Nuestra charla pasó de las condiciones de la emisora (precarias pero suficientes) a la memoria de un enfrentamiento en el que la muerte reinó entre los bosques, los ríos y las montañas. Aunque la mirada mediática de la época dotaba de un aire romántico a la lucha guerrillera, en el diálogo se transparenta desolación, miedos, heridas, más miedos, más heridas y un heroísmo muy difícil de distinguir de la mera lucha por la supervivencia. «Tengo que seguir trabajándolo. Tenemos tarea con la psicóloga. Ayuda. Pero lo de sanar es muy lento y, creo yo, nunca llega del todo en esta vida». Isaac jamás responde rápido. Se toma su tiempo. Escucha. Mira. Luego pasaremos por su casa, a la vuelta. Admiro los frutales y el maíz sembrado en las laderas. Nos regala una botellita de miel muy bien etiquetada. «La vendemos a Europa», dice ufano. Él no vive en el pueblo, sino en una casita al lado de una quebrada, a unos diez minutos en auto. Lo llevamos.

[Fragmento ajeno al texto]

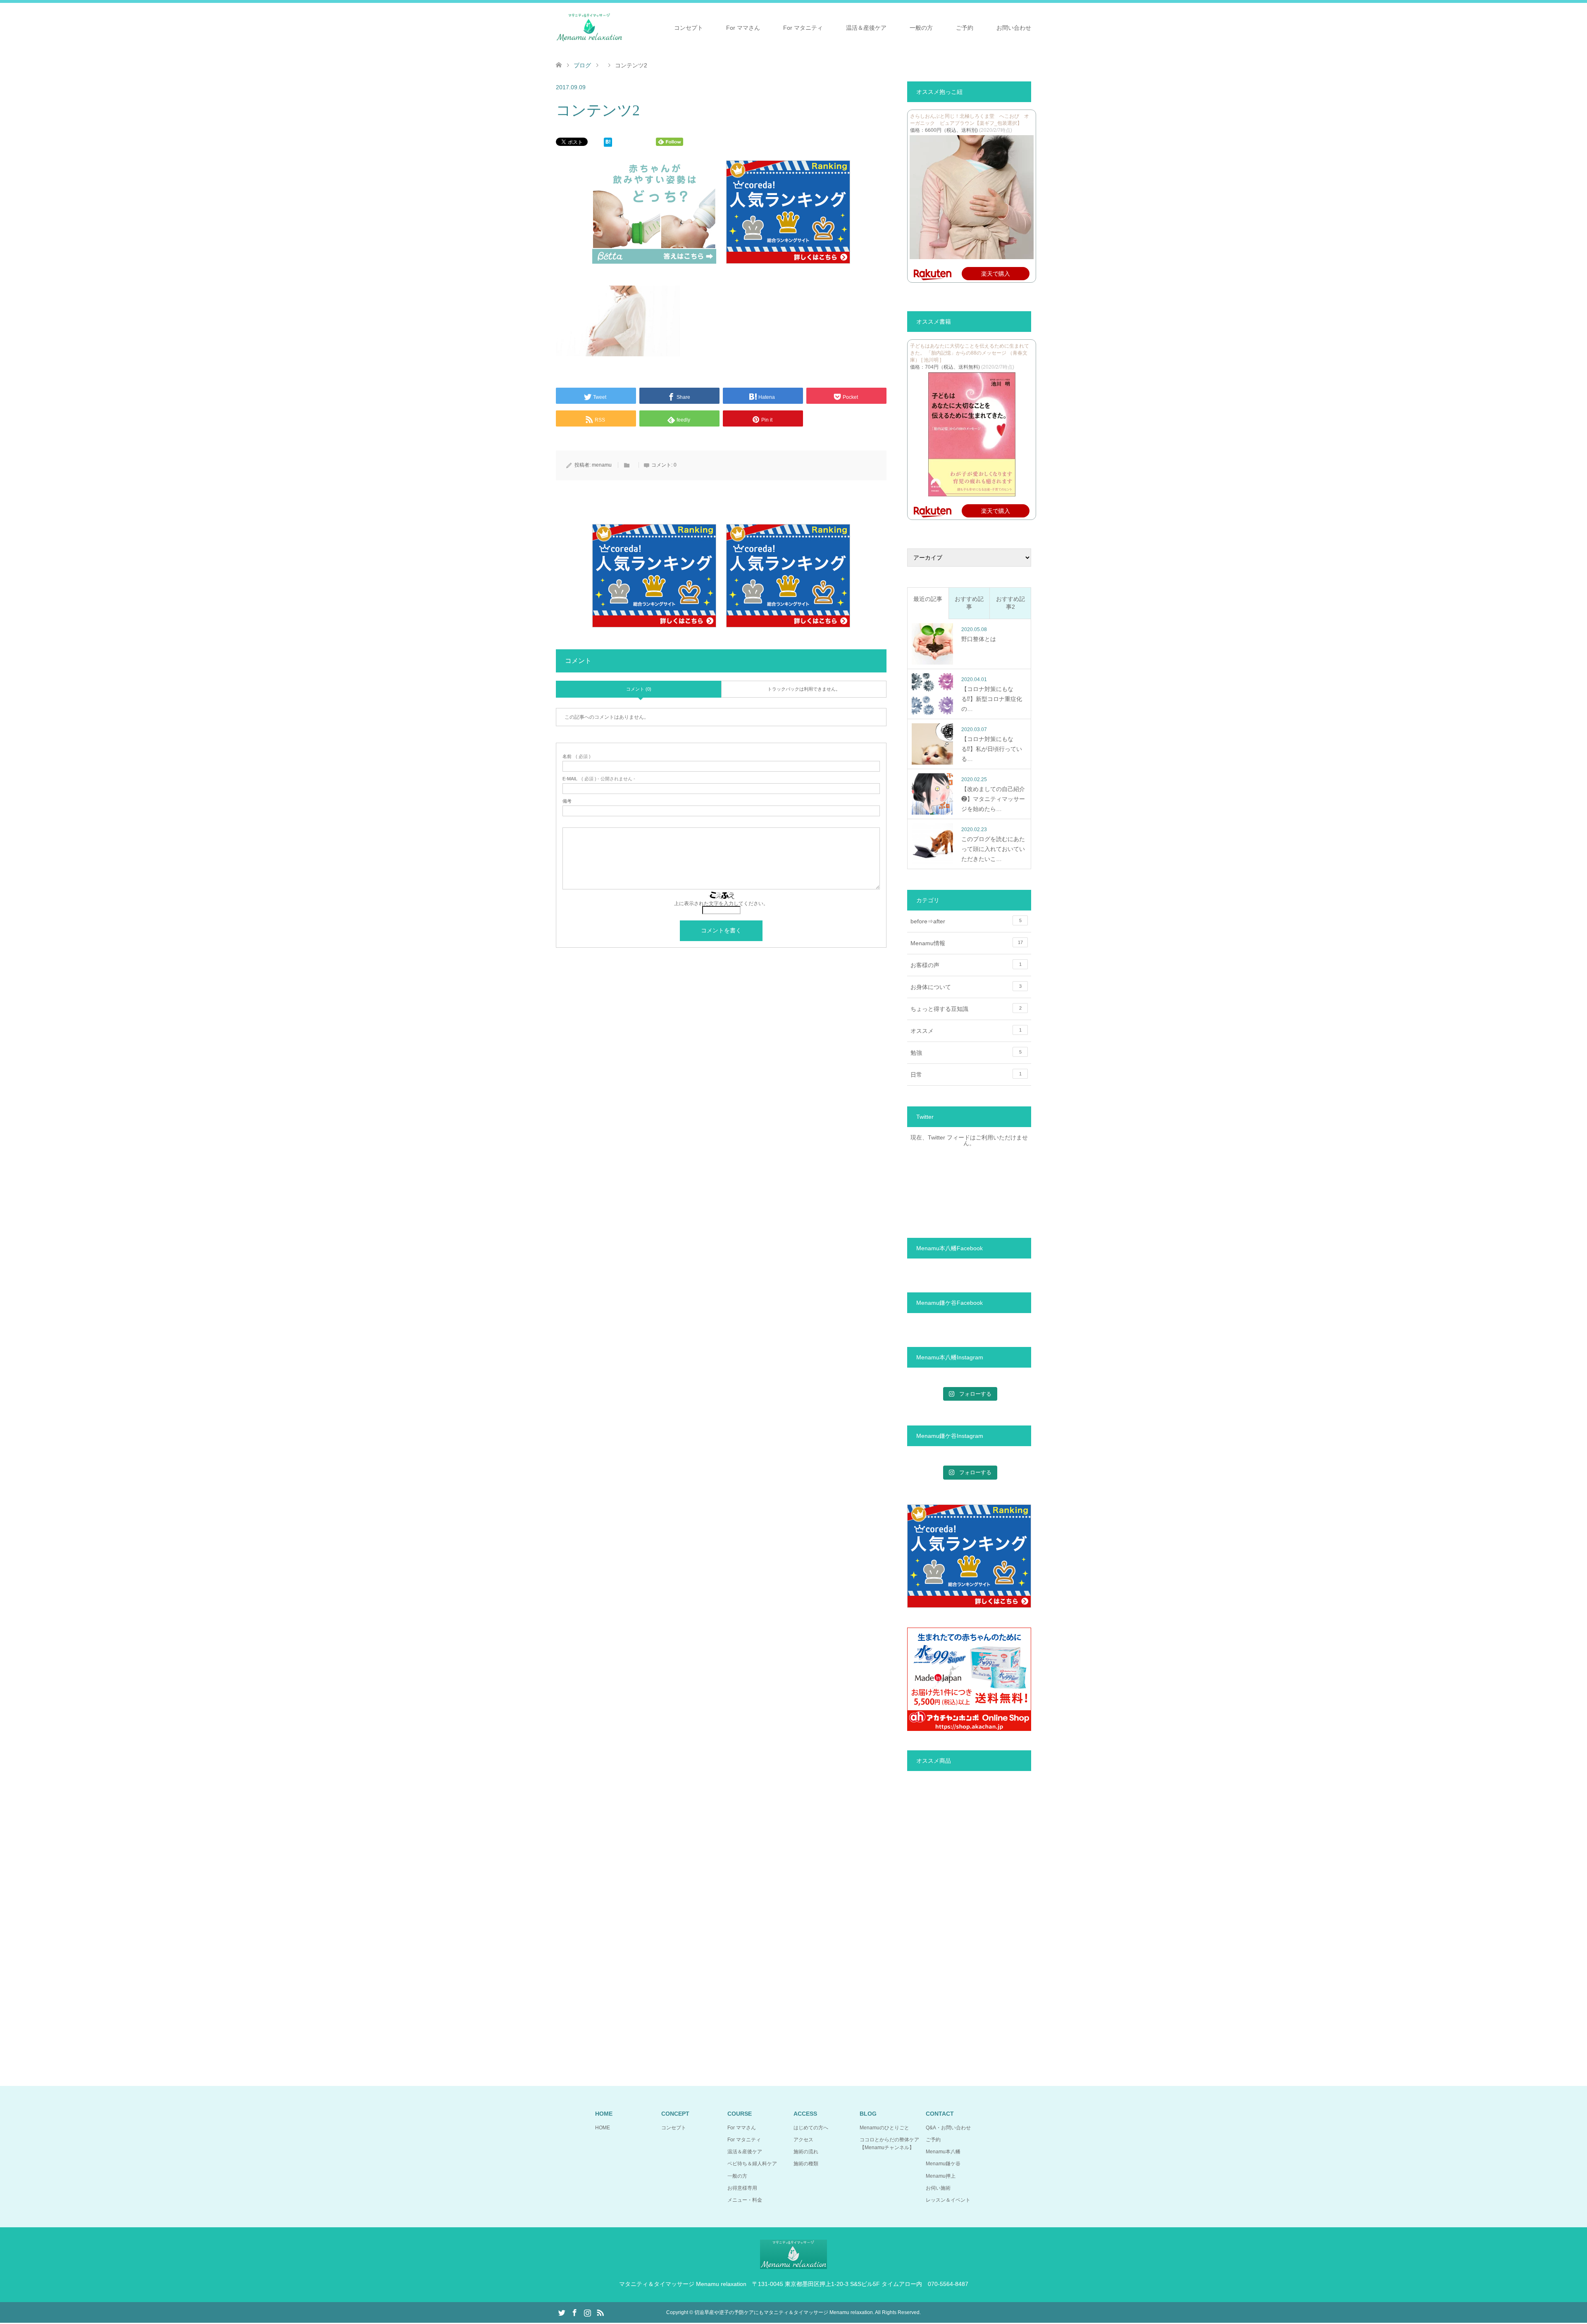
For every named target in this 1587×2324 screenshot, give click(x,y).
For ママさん (743, 27)
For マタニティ (803, 27)
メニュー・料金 (744, 2200)
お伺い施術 (938, 2188)
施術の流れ (806, 2152)
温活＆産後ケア (866, 27)
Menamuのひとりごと (884, 2128)
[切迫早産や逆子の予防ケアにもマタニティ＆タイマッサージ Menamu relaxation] (589, 27)
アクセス (803, 2140)
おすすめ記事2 (1010, 603)
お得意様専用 (742, 2188)
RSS (600, 2312)
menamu (602, 465)
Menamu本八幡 (943, 2152)
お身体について (966, 987)
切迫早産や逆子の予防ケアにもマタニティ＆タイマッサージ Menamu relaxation (783, 2312)
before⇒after (966, 921)
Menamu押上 (941, 2176)
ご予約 (964, 27)
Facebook (574, 2312)
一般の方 (921, 27)
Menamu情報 (966, 943)
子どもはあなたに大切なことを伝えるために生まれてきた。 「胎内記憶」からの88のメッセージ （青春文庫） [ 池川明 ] (969, 353)
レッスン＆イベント (948, 2200)
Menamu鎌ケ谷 (943, 2164)
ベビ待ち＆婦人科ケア (752, 2164)
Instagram (587, 2312)
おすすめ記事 (969, 603)
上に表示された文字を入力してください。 (721, 903)
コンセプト (688, 27)
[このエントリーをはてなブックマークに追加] (608, 143)
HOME (602, 2128)
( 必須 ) (576, 756)
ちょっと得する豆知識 (966, 1009)
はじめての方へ (811, 2128)
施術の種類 (806, 2164)
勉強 (966, 1052)
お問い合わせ (1013, 27)
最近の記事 (927, 599)
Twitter (562, 2312)
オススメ (966, 1030)
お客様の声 (966, 965)
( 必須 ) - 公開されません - (598, 779)
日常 (966, 1074)
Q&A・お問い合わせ (948, 2128)
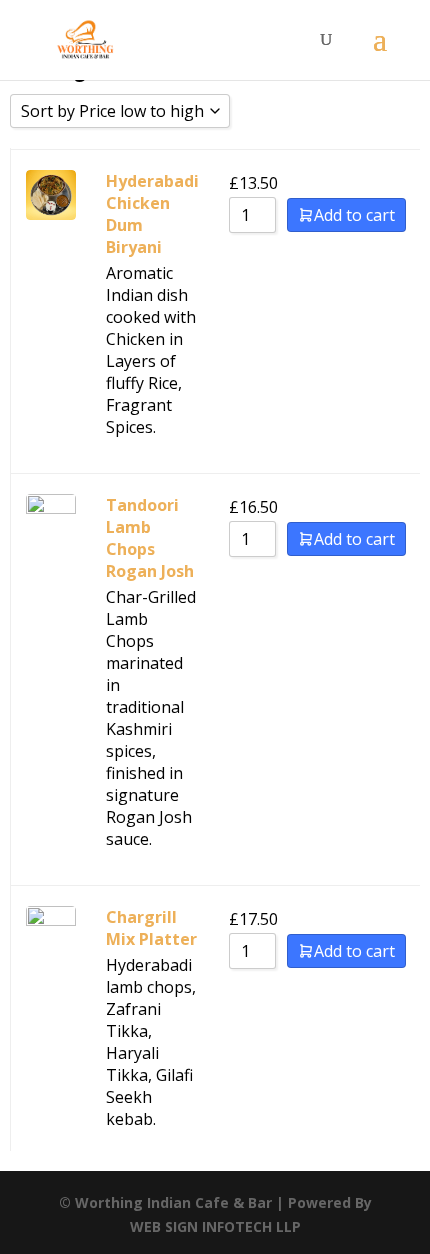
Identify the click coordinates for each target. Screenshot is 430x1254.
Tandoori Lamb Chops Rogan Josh (150, 538)
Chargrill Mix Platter (151, 928)
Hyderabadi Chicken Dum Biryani (152, 214)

«Aquí fue», nos dice. Habla de la masacre. No tengo los datos, pero relata un tiroteo en el que el ejército se esmeró: «Buscaban exterminarnos». Nos cuenta de gentes atemorizadas que huyen del ejército que presiona de un lado. Cuando mujeres, hombres, niñas, niños, ancianas, ancianos tratan de cruzar el río, encuentran en la otra ribera las ametralladoras. Luego, en casa, entro en internet: «Masacre del río Sumpul, 14 de mayo de 1980». El ejército atacó a las personas que se desplazaban intentando cruzar a Honduras. Los datos hablan de entre 400 y 600 personas indefensas tiroteadas hasta la muerte.

Hace un rato me detuve impresionado delante de un mural en el centro de formación de Arcatao. Sobre los colores verdes dominantes aparecen los cuerpos, las manchas de sangre, el río. Pasó aquí, donde ahora Isaac nos señala. «No, no es fácil sanar», insiste. Kenia, la periodista de Ysuca que forma parte de nuestra pequeña expedición, le pregunta por la reciente militarización impuesta por el presidente Nayib Bukele. Isaac responde de nuevo parsimonioso y con aparente tranquilidad. Nos reconoce que no le son indiferentes los uniformes. Que son muchos los recuerdos. Que hubo muchos muertos. Que a veces piensa en que, entre esas tropas mandadas por el presidente, puede haber algún oficial con el que tuvo combate. Luego, a solas, cuando no están los micrófonos abiertos, Isaac me dice: «Me oriné cuando los vi de nuevo en sus retenes, parando a la gente. Fue como volver a la guerra».